Highest-Paid Athlete Hails From Ancient Rome

| Sat, 10/19/2013 - 06:00

Ultra-millionaire sponsorship deals signed by some of today’s athletes pale in comparison to the amount earned by Gaius Appuleius Diocles, a charioteer who amassed the sum of 35,863,120 sesterces (the ancient Roman coins) in prize money, the equivalent of today’s $15 billion, according to Peter Struck, associate professor of classical studies at the University of Pennsylvania.

As recorded in a monumental inscription erected in 146 A.D. by his fellow charioteers and fans, Diocles, “the most eminent of all charioteers,” was born in Lusitania, in what is now Portugal and south-west Spain, and started his spectacular career in 122 A.D., when he was 18.

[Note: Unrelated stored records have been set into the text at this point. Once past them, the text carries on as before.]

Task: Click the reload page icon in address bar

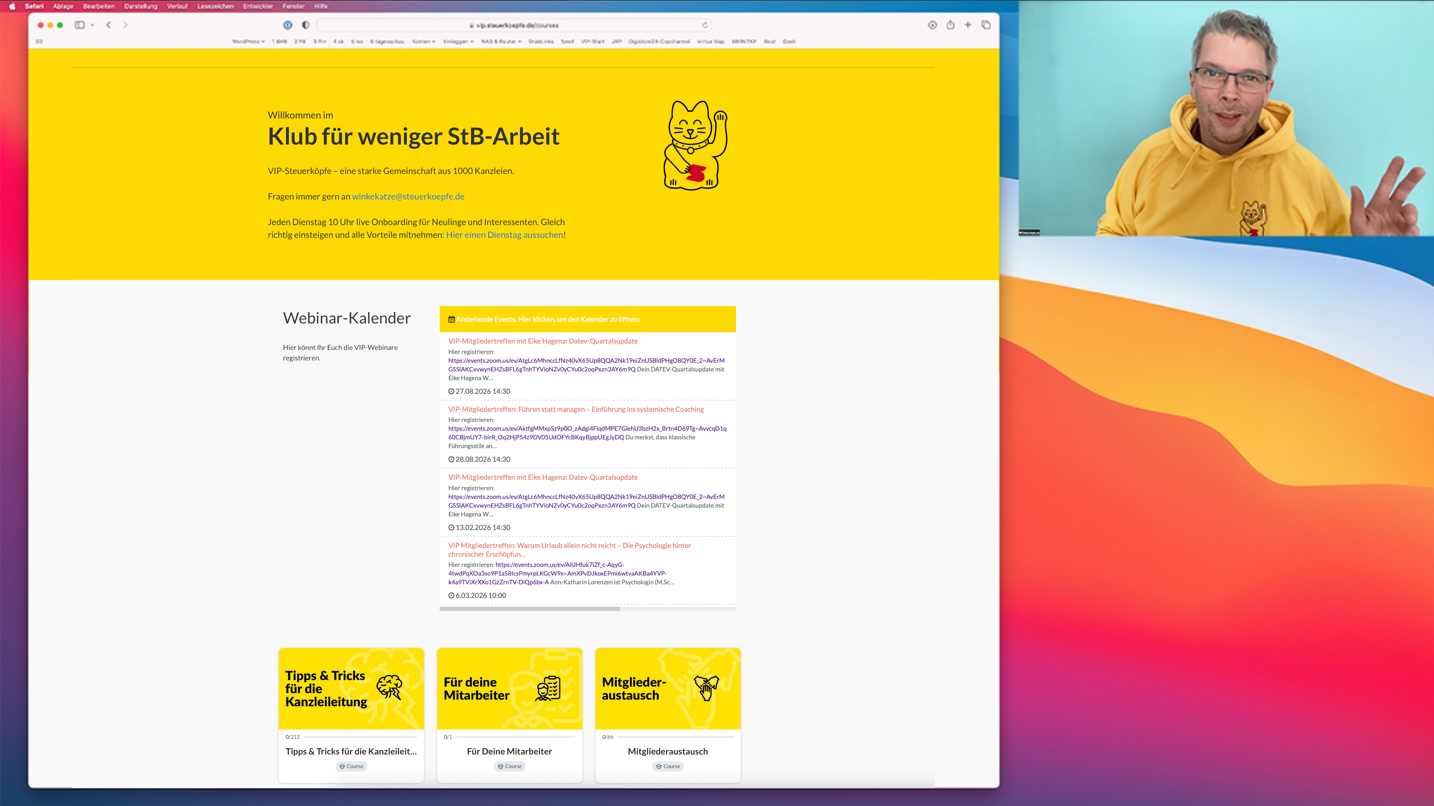Action: pyautogui.click(x=705, y=25)
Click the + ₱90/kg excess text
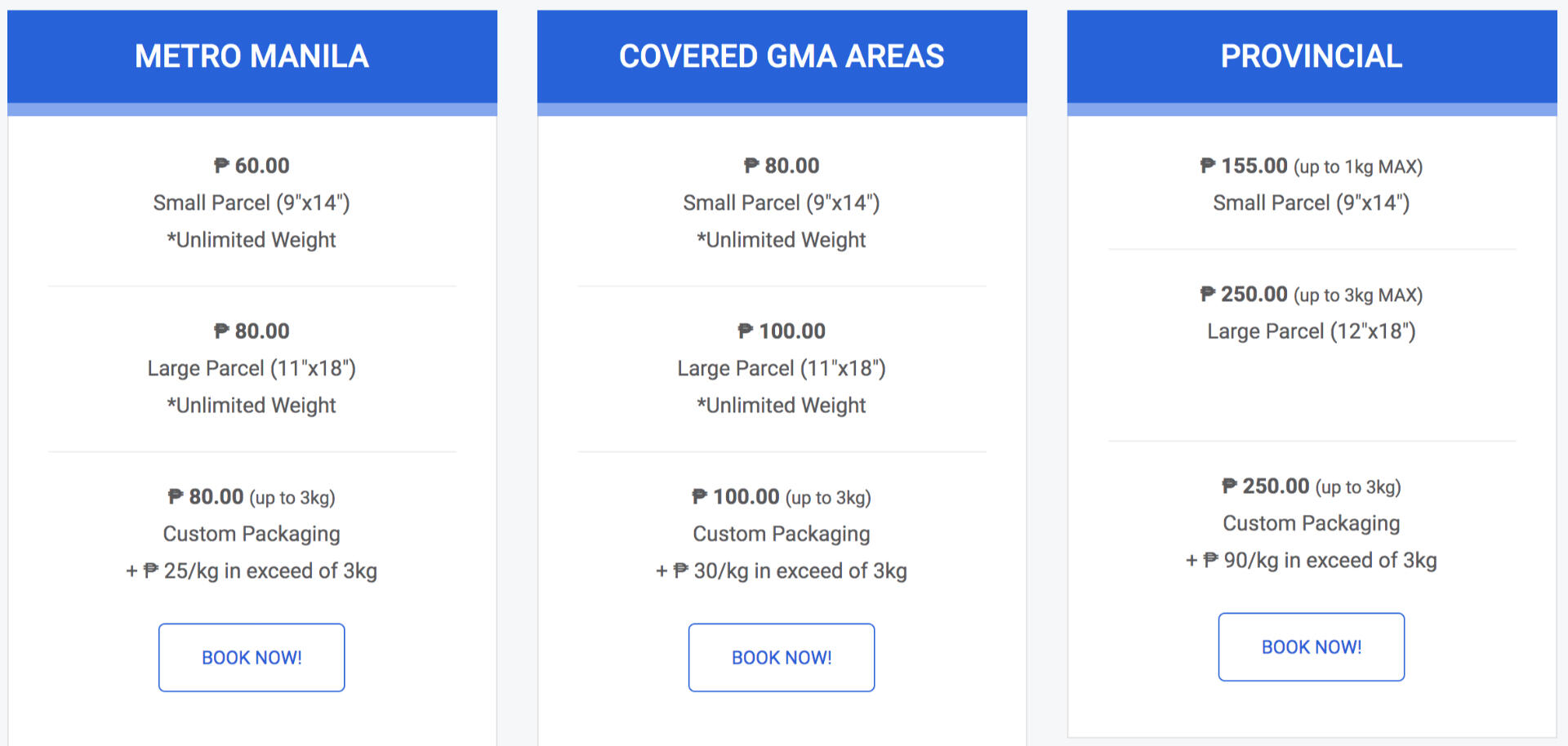The width and height of the screenshot is (1568, 746). (x=1311, y=561)
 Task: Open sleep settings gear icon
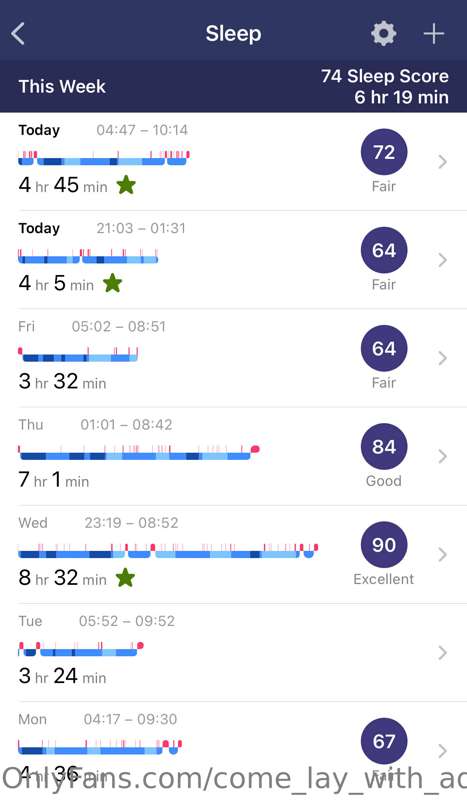tap(383, 34)
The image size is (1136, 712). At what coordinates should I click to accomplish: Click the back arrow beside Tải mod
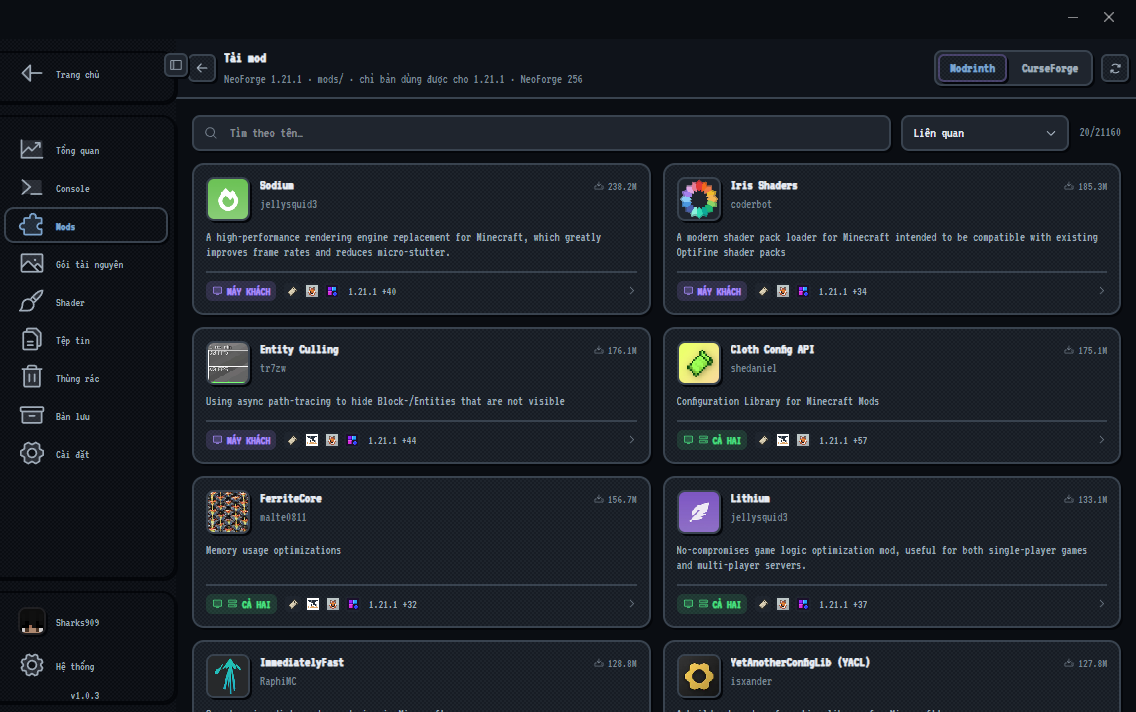[202, 68]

Experienced charioteers like Diocles drove hard-to-manage chariots driven by four horses. Often slaves who could eventually buy their freedom, these racers battled in brutal laps of competition at the Circus Maximum, the main center of chariot racing, running a total of about 4,000 meters (nearly 2.5 miles). “After seven savage laps, those who managed not to be upended or killed and finish in the top three took home prizes,” Struck wrote in the history magazine Lapham Quarterly.

Their sporting equipment included a leather helmet, shin guards, chest protector, a jersey, a whip, and a sharp knife with which to cut the reins if the chariot overturned.

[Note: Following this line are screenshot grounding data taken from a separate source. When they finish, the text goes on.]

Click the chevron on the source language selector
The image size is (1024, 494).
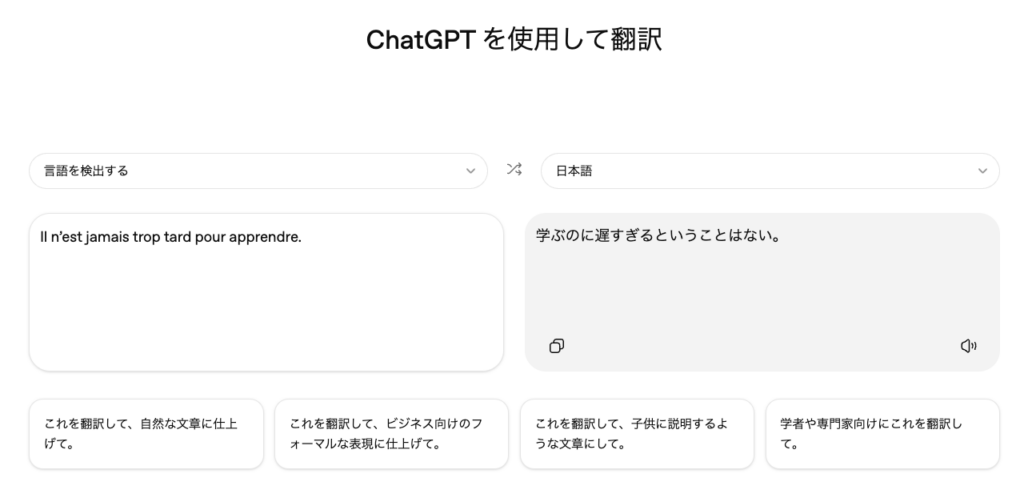(x=471, y=171)
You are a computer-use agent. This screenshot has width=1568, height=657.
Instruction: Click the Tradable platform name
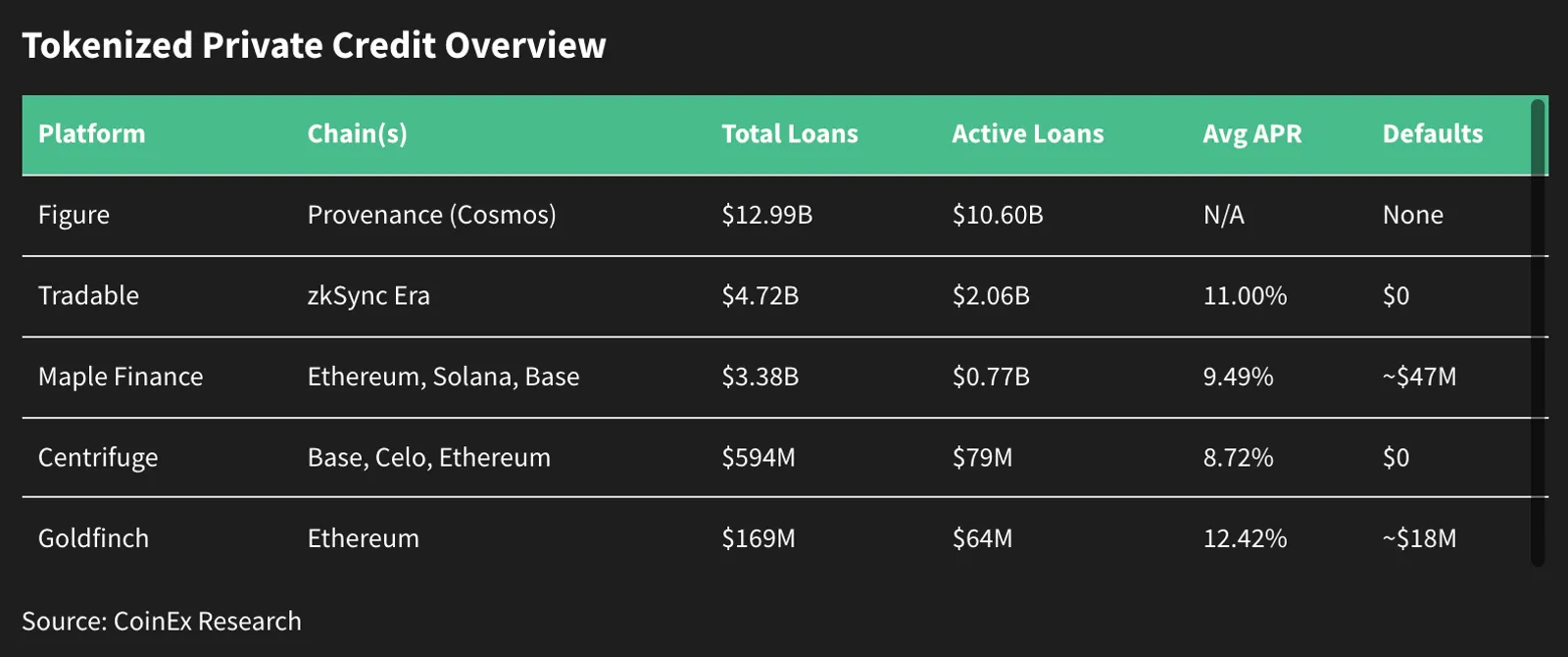[88, 296]
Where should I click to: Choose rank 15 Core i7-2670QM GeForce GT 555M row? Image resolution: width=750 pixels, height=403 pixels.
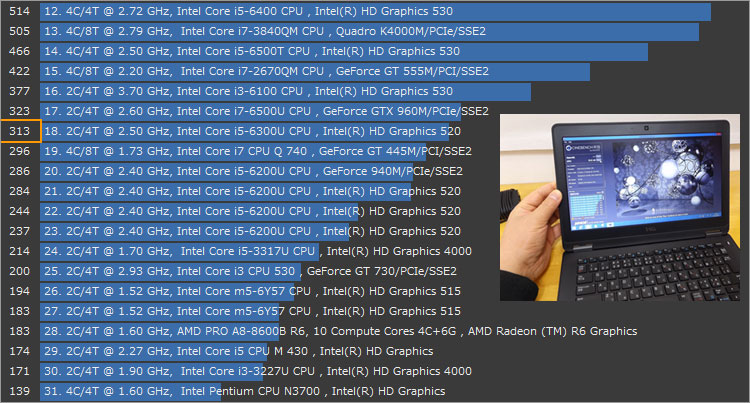pos(265,71)
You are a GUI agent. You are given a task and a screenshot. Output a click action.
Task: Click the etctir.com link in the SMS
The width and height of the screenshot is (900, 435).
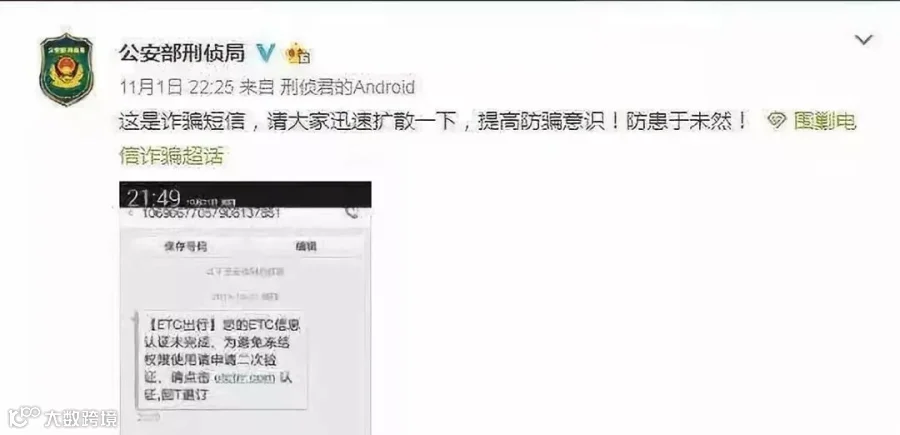coord(244,379)
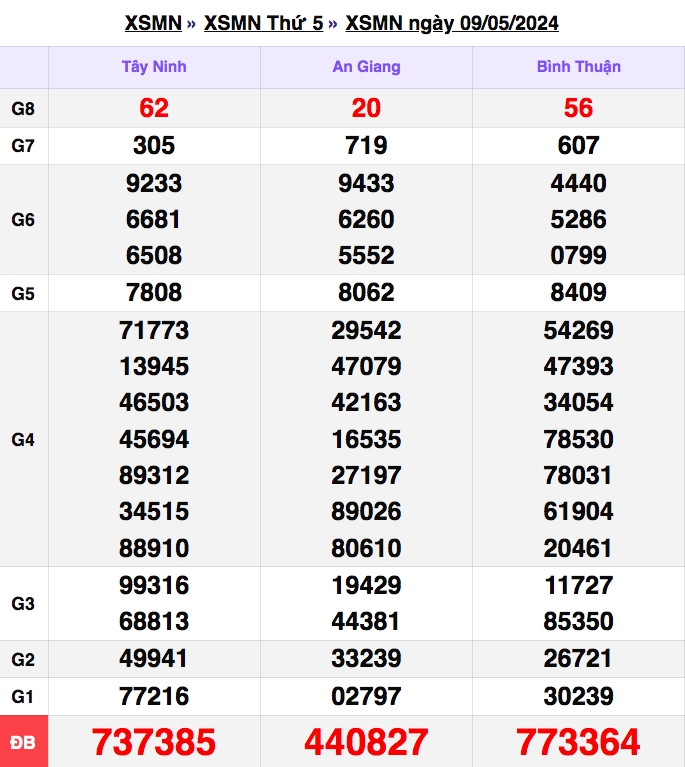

“The drivers affiliated with teams supported by large businesses that invested heavily in training and upkeep of the horses and equipment,” Struck wrote.

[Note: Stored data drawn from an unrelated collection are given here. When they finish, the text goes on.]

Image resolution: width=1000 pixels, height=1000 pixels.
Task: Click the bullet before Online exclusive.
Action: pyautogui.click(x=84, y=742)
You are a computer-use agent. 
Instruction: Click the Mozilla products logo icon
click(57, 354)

There were four divisions, or factiones, of charioteers, distinguished by the color of their costumes: the red, blue, green and white teams. Diocles won his first race with the team of the Whites. He then briefly moved to race with the Greens. But his longest and most successful stint was with the Reds, with whom he remained until the end of his career at the age of  “42 years, 7 months, and 23 days.” Diocles’ career was unusually long - many charioteers in fact died young.

He is said to have won 1,462 of his 4,257 races, making nine horse centenari (100-time winners) and one horse, Pompeianus, a 200-time winner.

His winning tactic, recorded on the inscription, consisted in taking the competitors by surprise by coming from behind. His signature move was a strong final dash.

Although other racers surpassed him in the total number of victories, Diocles became the richest of all, as he run and won at big money events.

Struck calculated that Diocles’ s total earnings of 35,863,120 sesterces were enough to provide grain for the entire population of Rome for one year.

“Tiger [Woods, the world's highest-paid athlete according to Forbes' annual ranking, ed.] was never all that well paid when compared with the charioteers of ancient Rome,” he half-jokingly concluded.